Andererseits muß aber auch – jenseits von pädagogischen Angelegenheiten – ein liberaler Geist
in der Familie geherrscht haben, der offene Auseinandersetzungen über die verschiedensten
Themen erlaubte. Dieser Aspekt und der große Zusammenhalt, der zwischen den Geschwistern
bestand, erklärt einigermaßen, daß Büchner sich zeit seines Lebens sehr stark an das Elternhaus
gebunden fühlte und dieses als einen seiner wesentlichen Ansprechpartner ansah.
Nachdem er seinen ersten Unterricht von der Mutter erhalten hatte, besuchte Büchner ab 1819 die
»Privat-Erziehungs- und Unterrichtsanstalt« von Carl Weitershausen in Darmstadt, wohin die
Familie 1816 übergesiedelt war, von 1825 an das dortige humanistische Gymnasium. Aus seiner
Schulzeit haben sich über 600 Seiten mit Schriften erhalten, die als Aufgaben im Rahmen des
Unterrichts verfaßt wurden. Als durchaus eigenständig können die Rede Helden-Tod der
vierhundert Pforzheimer, das Aufsatz-Fragment Über den Traum eines Arkadiers (beide 1829),
die Rede zur Verteidigung des Kato von Utika (1830) und die Rezension eines MitschülerAufsatzes Über den Selbstmord gelten (1831).
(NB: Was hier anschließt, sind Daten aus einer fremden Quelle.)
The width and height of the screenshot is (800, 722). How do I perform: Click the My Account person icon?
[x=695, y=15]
Diese Schriften des Sechzehn- bis Siebzehnjährigen zeigen – abgesehen von einer
offensichtlichen rhetorischen Begabung, die dazu führte, daß er zweimal als Redner des
halbjährlich stattfindenden Redeaktus des Gymnasiums auftrat – seine schon damals sehr
ausgeprägten Sympathien für republikanisches Gedankengut. Die Pforzheimer Bürger, die im
Dreißigjährigen Krieg dem Heere Tillys trotzten, stellt Büchner als Beispiel für unbedingten
Freiheitswillen dar; die engagierte Verteidigung von Catos Selbstmord nach der Machtergreifung
Cäsars huldigt dem römischen Zensor als Symbolfigur republikanischen Denkens und Handelns,
der einem Leben in Unfreiheit den Tod vorzog.
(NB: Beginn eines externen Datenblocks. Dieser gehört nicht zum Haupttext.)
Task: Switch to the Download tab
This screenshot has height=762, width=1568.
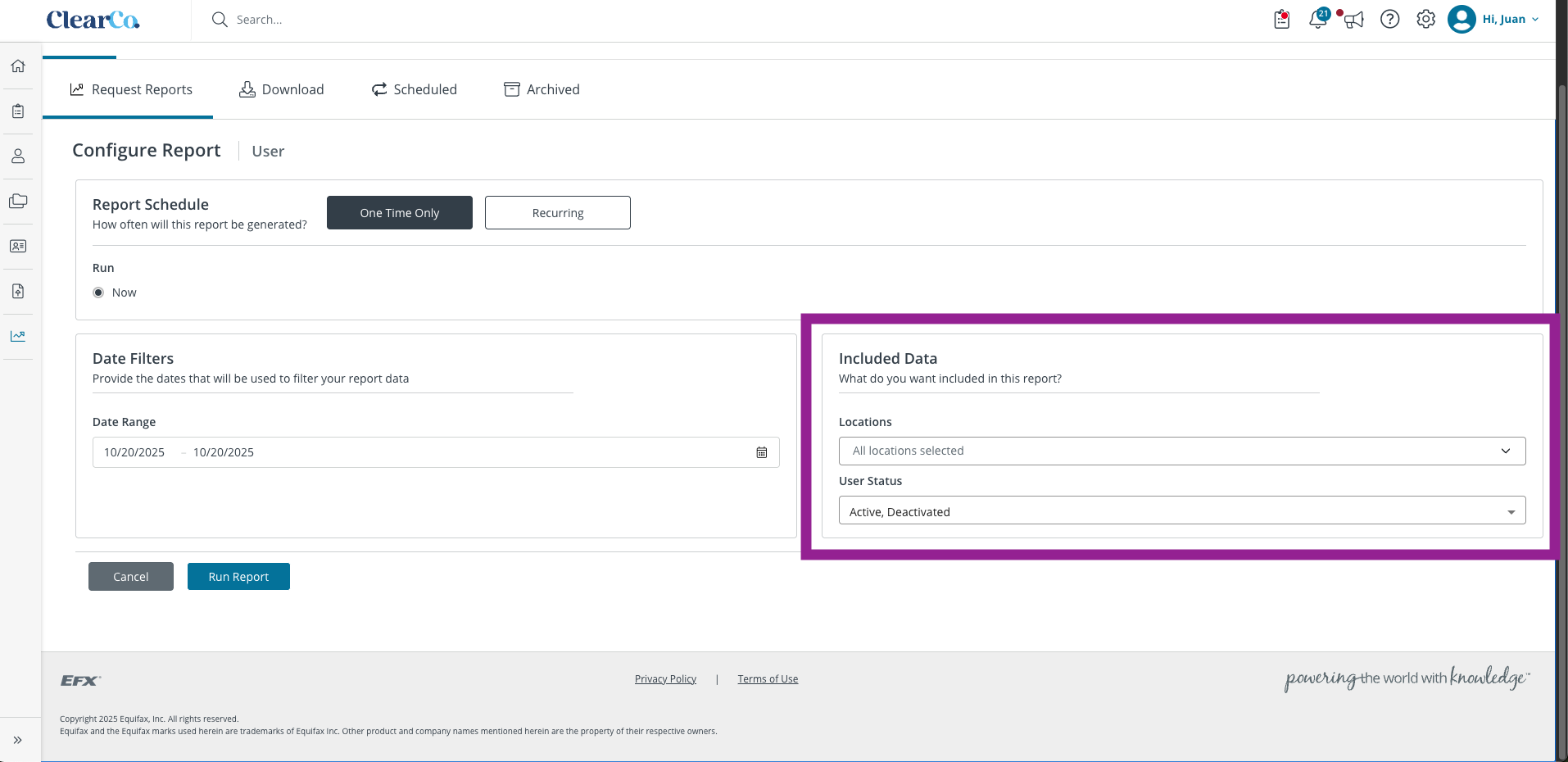Action: coord(282,89)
Büchner hatte schon als Schüler ein scharfes politisches Bewußtsein entwickelt, das ihn auch im
täglichen Leben (er trug einen »Polen-Rock« und angeblich auch eine »Jakobiner-Mütze«) seine
republikanische Haltung zeigen ließ. Er war nicht der einzige: viele seiner Schulkameraden
teilten Büchners Gesinnung und waren – anders als er – Mitglieder konspirativer oder zumindest
oppositioneller Kreise. Davon hielt sich Büchner zunächst fern; nicht etwa aus Halbherzigkeit,
sondern aus der Überzeugung, daß die Situation für revolutionäre Handlungen nicht reif sei.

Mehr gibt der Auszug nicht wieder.